### [PROMPT]
For the string "agent", search the entries below and copy every line where it appears.

Dataset entries
++++++++++++++++++++

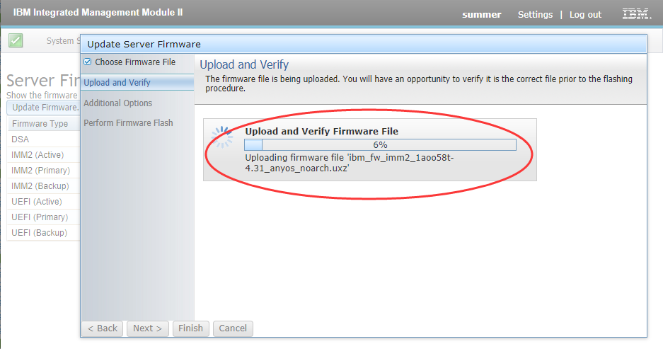The height and width of the screenshot is (349, 663).
Task: Click the Next button
Action: [148, 328]
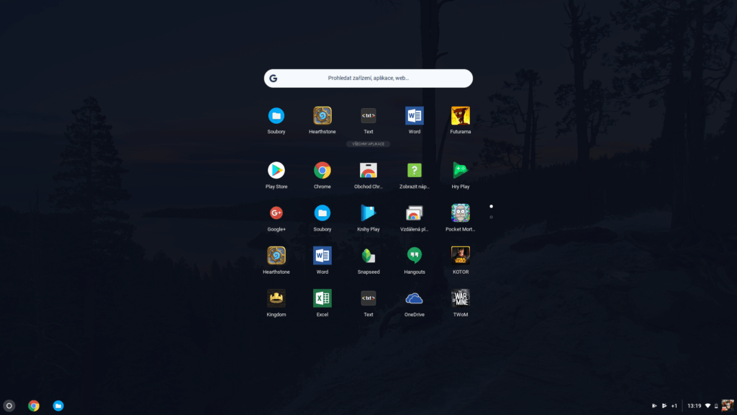Launch Hangouts from app grid
The height and width of the screenshot is (415, 737).
pyautogui.click(x=415, y=256)
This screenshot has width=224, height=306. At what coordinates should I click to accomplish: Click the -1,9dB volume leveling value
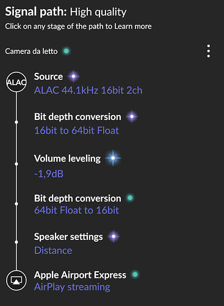(49, 174)
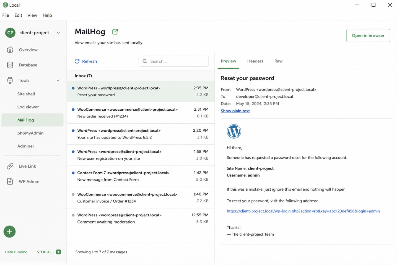Viewport: 397px width, 265px height.
Task: Click the WordPress logo in email preview
Action: pyautogui.click(x=234, y=131)
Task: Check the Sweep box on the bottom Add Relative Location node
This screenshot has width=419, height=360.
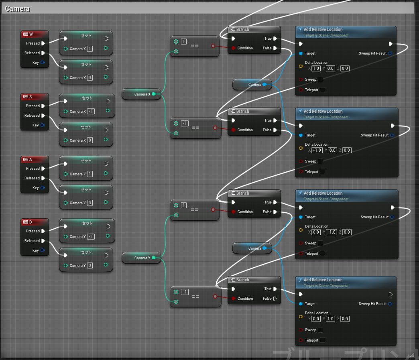Action: 320,330
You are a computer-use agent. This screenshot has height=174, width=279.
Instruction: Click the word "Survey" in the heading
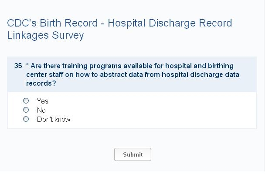[x=68, y=36]
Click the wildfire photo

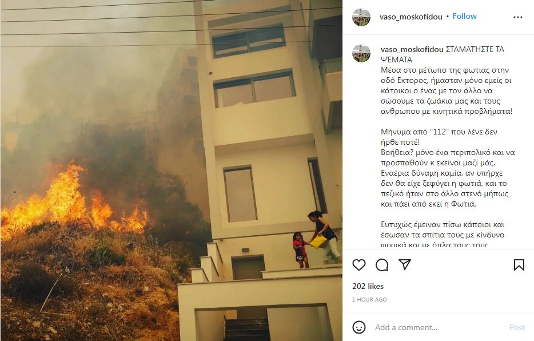(172, 171)
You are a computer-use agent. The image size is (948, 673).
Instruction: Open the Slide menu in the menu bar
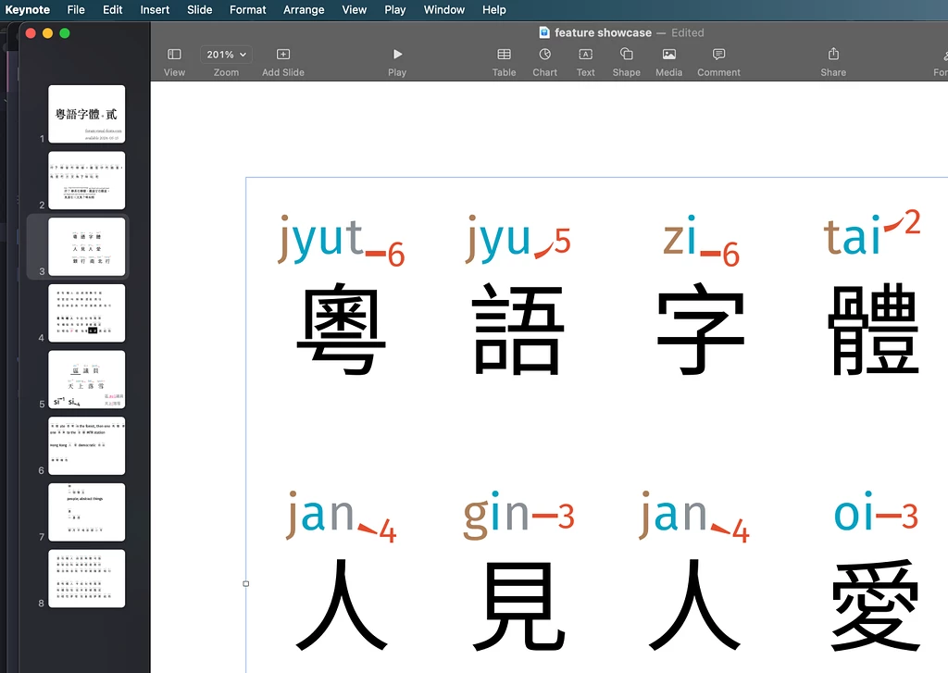click(x=199, y=9)
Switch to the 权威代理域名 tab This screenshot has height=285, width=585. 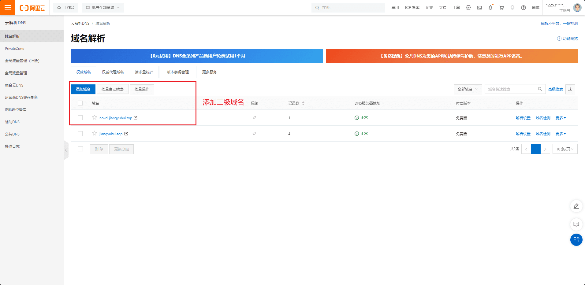pos(113,72)
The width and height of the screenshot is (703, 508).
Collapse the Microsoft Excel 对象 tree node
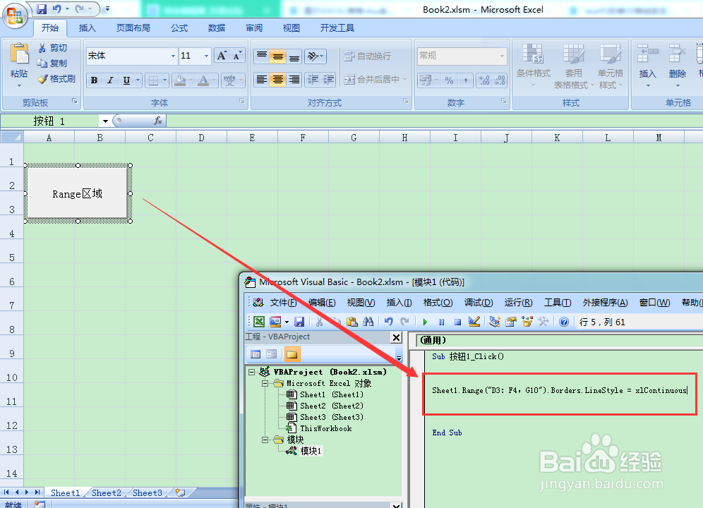(265, 383)
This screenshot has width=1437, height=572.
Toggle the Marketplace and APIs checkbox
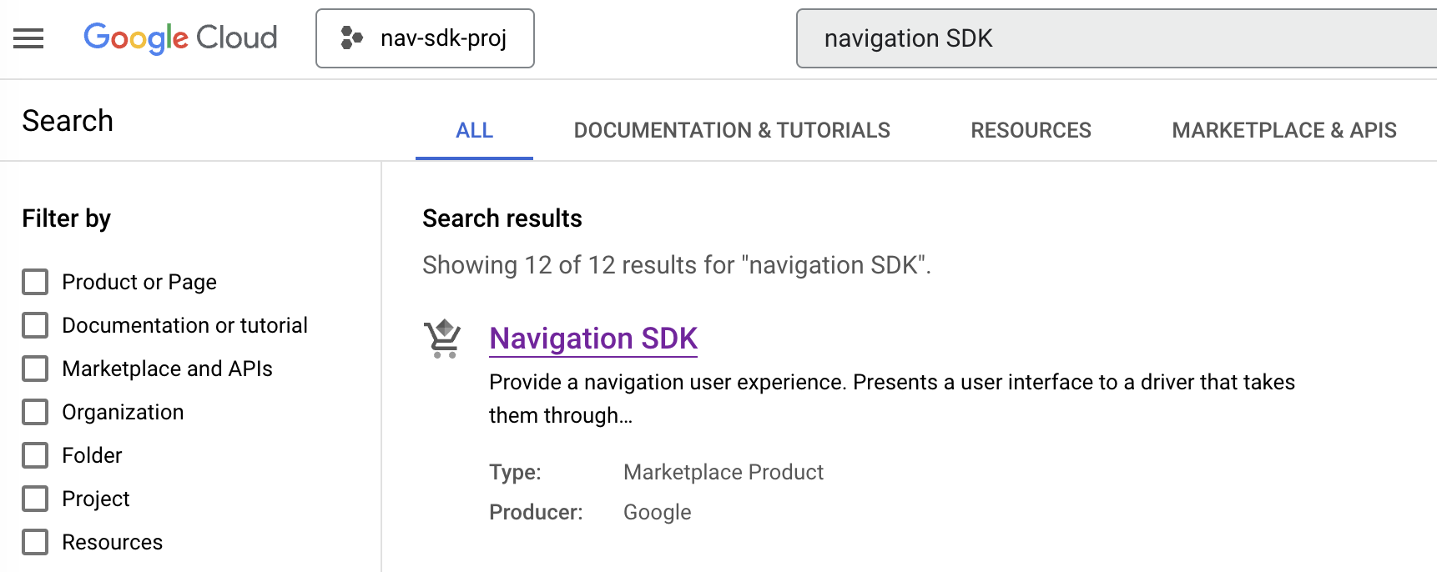[x=35, y=369]
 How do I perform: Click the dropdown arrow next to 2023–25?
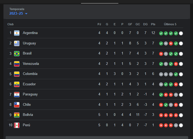tap(26, 14)
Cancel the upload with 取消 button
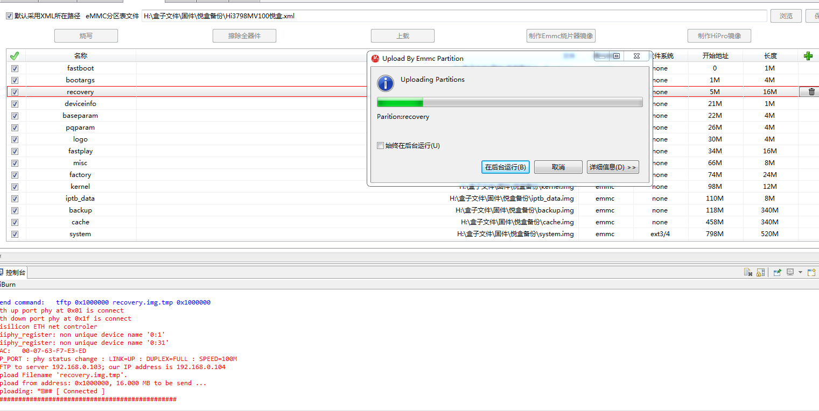 coord(558,167)
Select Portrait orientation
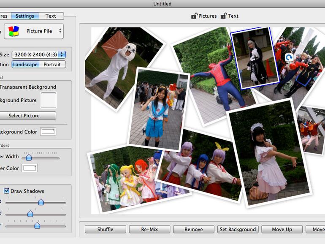The width and height of the screenshot is (325, 244). click(x=52, y=65)
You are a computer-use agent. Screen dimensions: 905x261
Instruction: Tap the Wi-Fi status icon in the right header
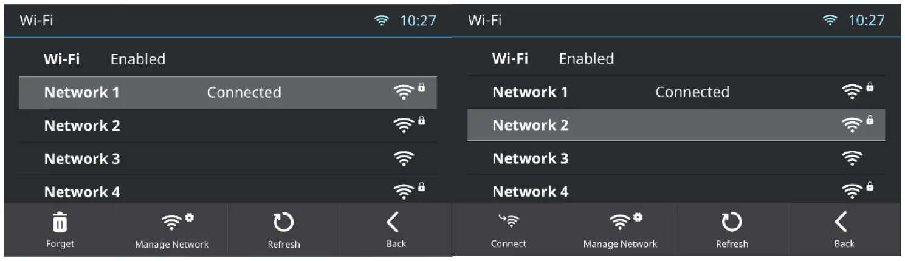831,20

++++++++++++++++++++

### [COMPLETED EXERCISE]
You are a computer-use agent. This screenshot has height=174, width=279.
You are a computer-use agent. The image size is (948, 673).
You are a computer-use agent. Screen dimensions: 905x261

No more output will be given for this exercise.